The tech giant acknowledges passively reading Facebook can put people in a bad mood. In the same blog, it also defends itself against critics by pointing to own research showing improvements in well-being from interacting with close friends online.

In this May 16, 2012, file photo, the Facebook logo is displayed on an iPad in Philadelphia. Facebook is acknowledging something many already know: Passively scrolling through social media can make you feel bad. The social media giant whose platform has become a daily addiction for hundreds of millions of people sheds light on both sides of the issue a blog post December15, 2017.
AP

In this May 16, 2012, file photo, the Facebook logo is displayed on an iPad in Philadelphia. Facebook is acknowledging something many already know: Passively scrolling through social media can make you feel bad.

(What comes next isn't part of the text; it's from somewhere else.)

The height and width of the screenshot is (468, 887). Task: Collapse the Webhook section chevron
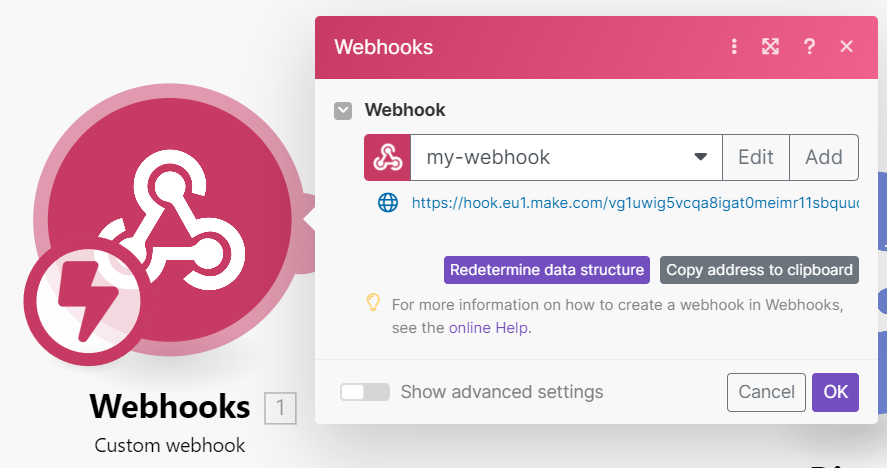pos(343,110)
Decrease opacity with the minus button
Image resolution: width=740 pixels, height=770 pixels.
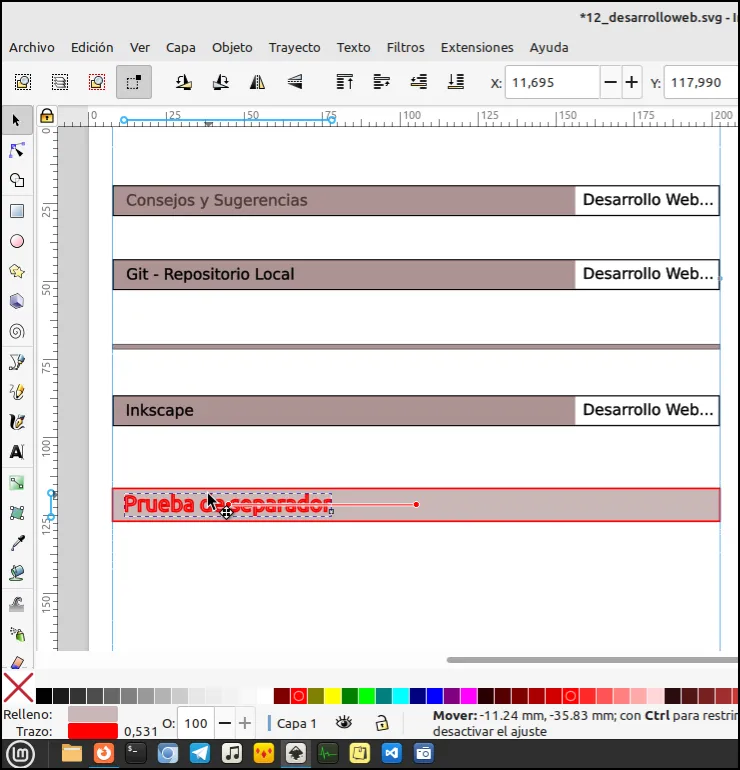tap(224, 723)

The social media giant whose platform has become a daily addiction for hundreds of millions of people sheds light on both sides of the issue a blog post December15, 2017.

It's not quite like tobacco companies warning about the dangers of smoking, but Facebook is acknowledging something many already know: using social media can be bad for your health.

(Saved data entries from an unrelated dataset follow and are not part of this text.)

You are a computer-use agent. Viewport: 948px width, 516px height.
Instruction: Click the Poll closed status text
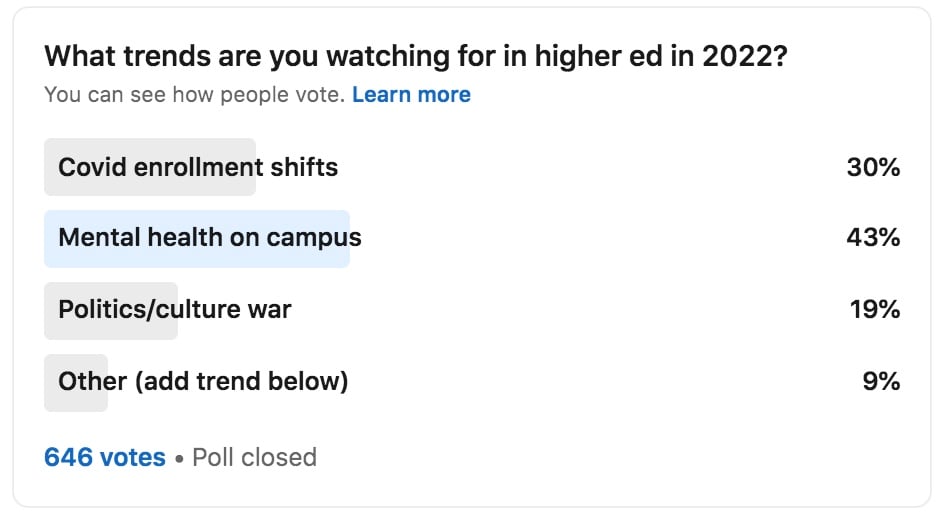(255, 457)
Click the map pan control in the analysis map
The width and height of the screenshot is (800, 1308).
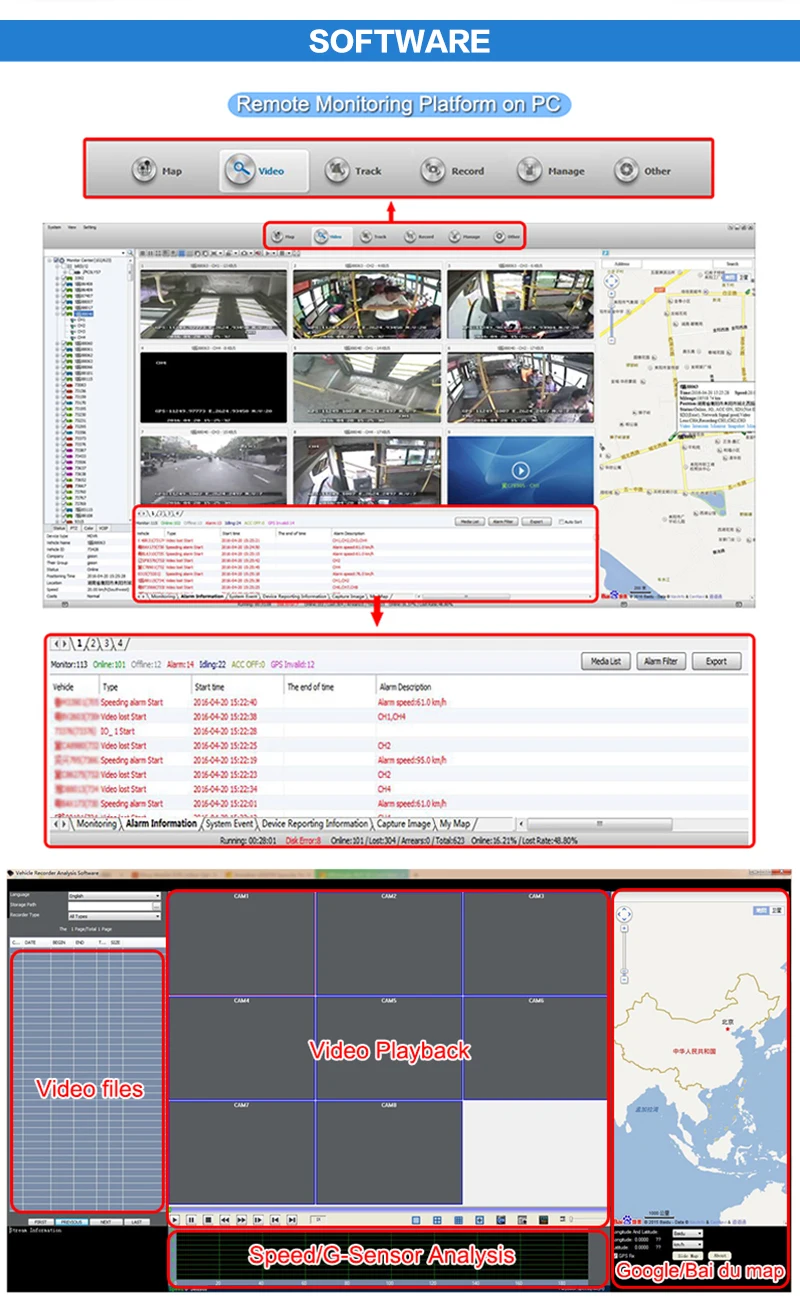[624, 914]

The social media giant whose platform has become a daily addiction for hundreds of millions of people sheds light in a corporate blog post on Friday on what it says are two sides of the issue.

It notes research showing an increase in teen depression with technology use. However, striking back against scientific researchers and tech industry insiders who have criticised the world's biggest social media network and its competitors for transforming how people behave and express emotion, it also points to its own research that shows improvements in well-being from interacting with close friends online.

"We employ social psychologists, social scientists and sociologists, and we collaborate with top scholars to better understand well-being and work to make Facebook a place that contributes in a positive way," the blog says.

Facebook, of course, thrives when people engage with its platform.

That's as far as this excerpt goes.